Lost In The Supermarket?
So Sainsburys would like us to #ShopForOthers. Potentially a great sentiment when the need for food banks is greater than ever. But are they selling this food at cost price? Are they giving some away free themselves? Are they match funding? No. It’s just another way to boost their profits and it makes me sick.
Here’s a simple way to help local charities this Christmas 🎄 Find priority giving lists online or in-store and #ShopForOthers 🛒🎁
— Sainsbury's (@sainsburys) November 25, 2019
I regularly shop at Sainsburys. They hever have enough working tills and they keep trying to force me to use the SmartShop App where you basically do eveything yourself. I just won’t do it. I’d like a human to do the checkout stuff please. Preferably a few more humans so I don’t have to wait so bloody long. Yes, I can do it myself, but you’ll make everyone redundant and then how will the old non-tech-savvy customer buy their food? Who will they talk to in their lonely lives? I did say this to one of the staff and they completely poo-poo’d my argument. “Good luck in your new job love, in about 12 months time”, I told her.

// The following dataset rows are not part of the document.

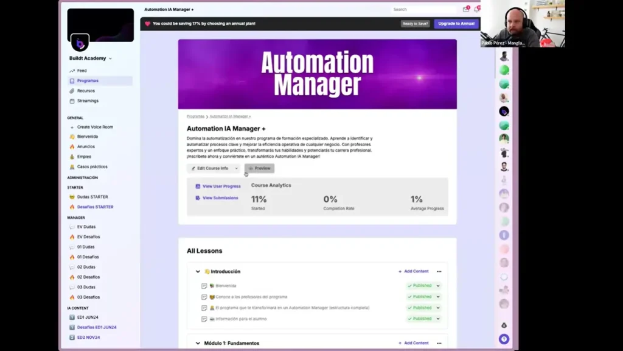Open the Feed section icon in sidebar
Image resolution: width=623 pixels, height=351 pixels.
(x=72, y=71)
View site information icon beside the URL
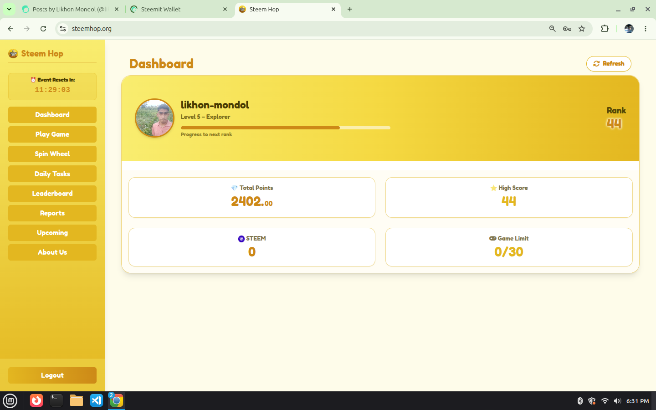The image size is (656, 410). [x=63, y=29]
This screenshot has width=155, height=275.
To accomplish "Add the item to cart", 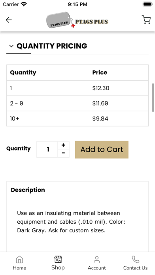I will (102, 149).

Having said that there’s a couple of members of staff in my local branch that have special needs – and you know what? They’re bloody excellent! Hard working, know their job and very, very friendly. I’s a joy to talk to them and they make the older customers feel cared for.
Contrast that with the BBC Documentary Inside the Supermarket, which follows the staff of the grocery chain for a year. The store staff are great, but the CEO, Mike Coupe, appears to be a complete wazzock! He clearly doesn’t listen to his staff and his customers when their views differ from his own.
So, rather than fuel Sainsburys profits, which not trot down to a Food Bank and see what they really need, and work out the best way for them to get it. Are they partnered with other supermarket chains, like Tesco or Waitrose? Can you (and they) get food cheaper with them?
Yes we should Shop For Others, but do it ethically!